> STORED DATA:
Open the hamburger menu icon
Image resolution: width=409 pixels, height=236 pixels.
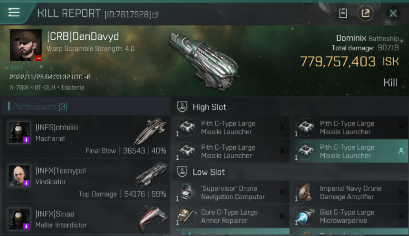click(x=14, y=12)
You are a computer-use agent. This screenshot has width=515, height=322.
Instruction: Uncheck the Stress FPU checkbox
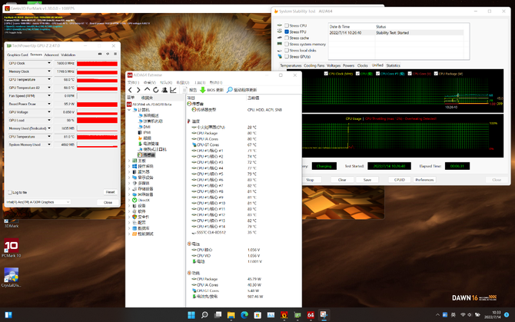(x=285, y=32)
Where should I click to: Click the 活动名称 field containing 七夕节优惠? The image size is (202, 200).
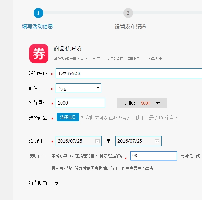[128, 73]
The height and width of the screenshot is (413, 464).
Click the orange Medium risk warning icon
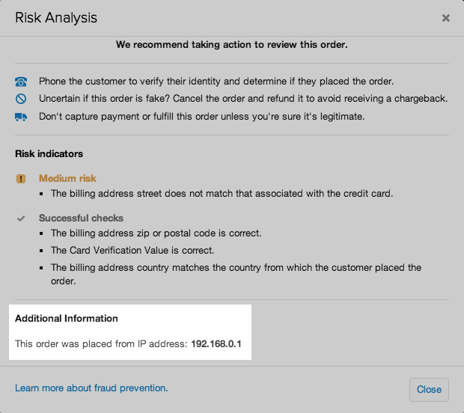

==

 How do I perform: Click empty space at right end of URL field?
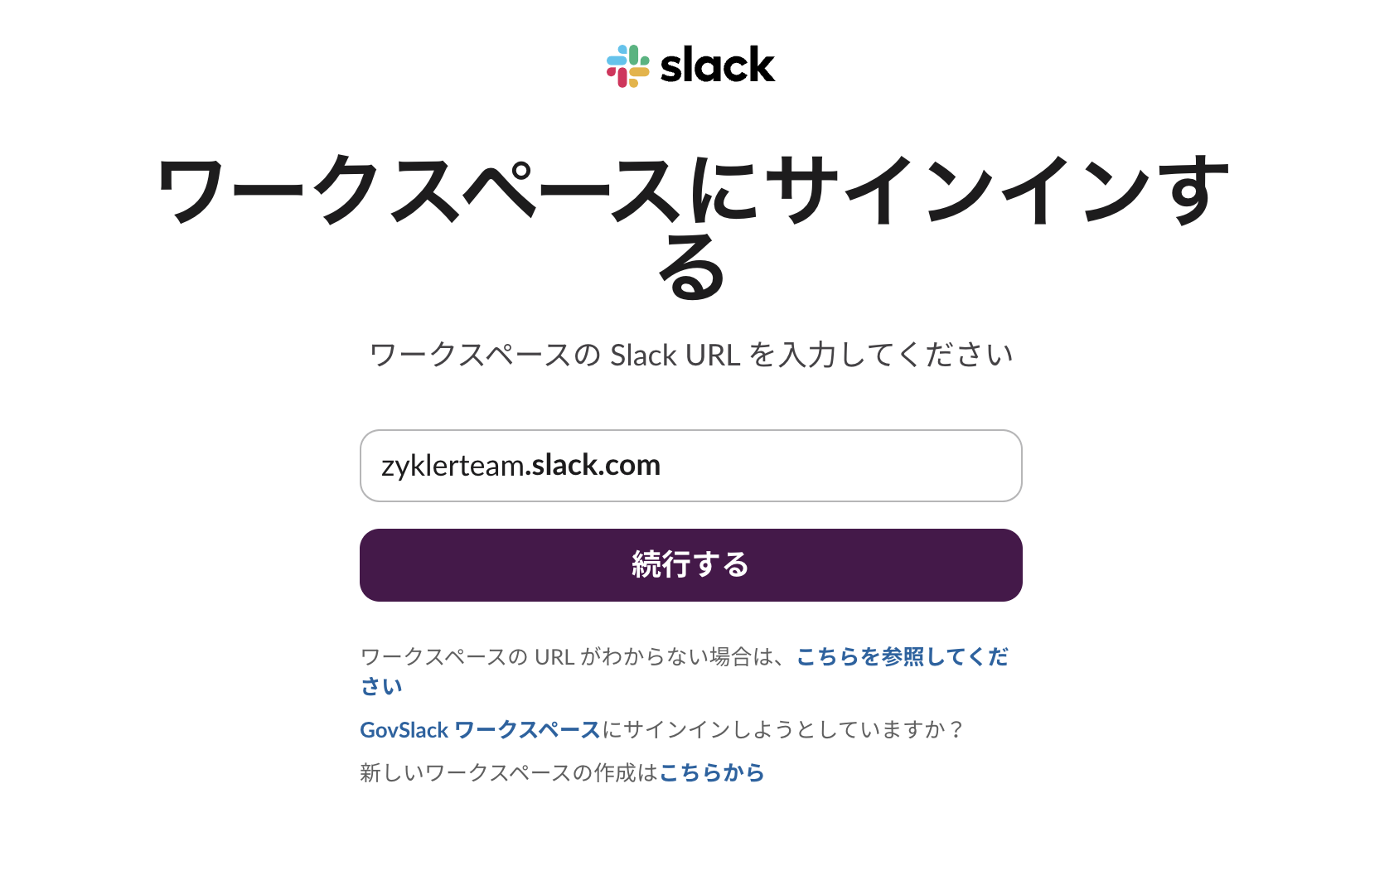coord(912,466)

> WORK ORDER: When you reach the line with "Where should I" in the records above, start writing out each line exactly, and stop after the line with "Click the orange Medium risk warning icon". Pictures stay out.

> ANSWER SPACE:
Where should I click to: Click the 活动名称 field containing 七夕节优惠? The image size is (202, 200).
[128, 73]
The height and width of the screenshot is (413, 464).
Click the orange Medium risk warning icon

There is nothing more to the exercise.